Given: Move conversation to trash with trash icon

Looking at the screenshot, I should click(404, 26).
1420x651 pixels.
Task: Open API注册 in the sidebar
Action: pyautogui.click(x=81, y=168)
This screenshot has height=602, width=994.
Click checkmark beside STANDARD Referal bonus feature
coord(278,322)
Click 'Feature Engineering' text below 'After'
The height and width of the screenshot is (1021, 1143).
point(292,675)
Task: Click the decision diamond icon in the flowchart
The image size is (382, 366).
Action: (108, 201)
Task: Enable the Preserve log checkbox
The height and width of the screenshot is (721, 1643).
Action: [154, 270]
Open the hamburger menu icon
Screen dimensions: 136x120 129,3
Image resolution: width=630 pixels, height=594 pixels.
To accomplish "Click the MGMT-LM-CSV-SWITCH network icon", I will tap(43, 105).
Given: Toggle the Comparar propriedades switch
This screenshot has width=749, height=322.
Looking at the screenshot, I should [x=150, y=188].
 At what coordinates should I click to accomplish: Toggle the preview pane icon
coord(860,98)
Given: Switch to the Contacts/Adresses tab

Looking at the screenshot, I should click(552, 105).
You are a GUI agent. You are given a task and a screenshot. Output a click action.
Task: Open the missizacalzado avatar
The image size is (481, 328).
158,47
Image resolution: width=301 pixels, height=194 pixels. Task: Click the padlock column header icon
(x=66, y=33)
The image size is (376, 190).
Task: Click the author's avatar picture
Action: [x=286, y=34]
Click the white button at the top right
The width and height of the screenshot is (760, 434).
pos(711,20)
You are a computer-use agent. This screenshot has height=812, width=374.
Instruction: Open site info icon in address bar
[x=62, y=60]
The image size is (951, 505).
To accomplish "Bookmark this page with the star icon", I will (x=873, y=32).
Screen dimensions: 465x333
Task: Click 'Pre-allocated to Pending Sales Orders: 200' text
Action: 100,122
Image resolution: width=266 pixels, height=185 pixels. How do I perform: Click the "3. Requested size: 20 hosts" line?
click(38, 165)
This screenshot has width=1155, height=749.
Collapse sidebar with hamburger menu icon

---*---

Starting at the line that contains "The image size is (481, 328).", reproduce each line through the end of the records exactly, both ends included.

The image size is (481, 328).
158,47
Image resolution: width=301 pixels, height=194 pixels. Task: Click the padlock column header icon
(x=66, y=33)
The image size is (376, 190).
Task: Click the author's avatar picture
Action: [x=286, y=34]
Click the white button at the top right
The width and height of the screenshot is (760, 434).
pos(711,20)
You are a computer-use agent. This screenshot has height=812, width=374.
Instruction: Open site info icon in address bar
[x=62, y=60]
The image size is (951, 505).
To accomplish "Bookmark this page with the star icon", I will (x=873, y=32).
Screen dimensions: 465x333
Task: Click 'Pre-allocated to Pending Sales Orders: 200' text
Action: 100,122
Image resolution: width=266 pixels, height=185 pixels. How do I perform: Click the "3. Requested size: 20 hosts" line?
click(38, 165)
This screenshot has width=1155, height=749.
Collapse sidebar with hamburger menu icon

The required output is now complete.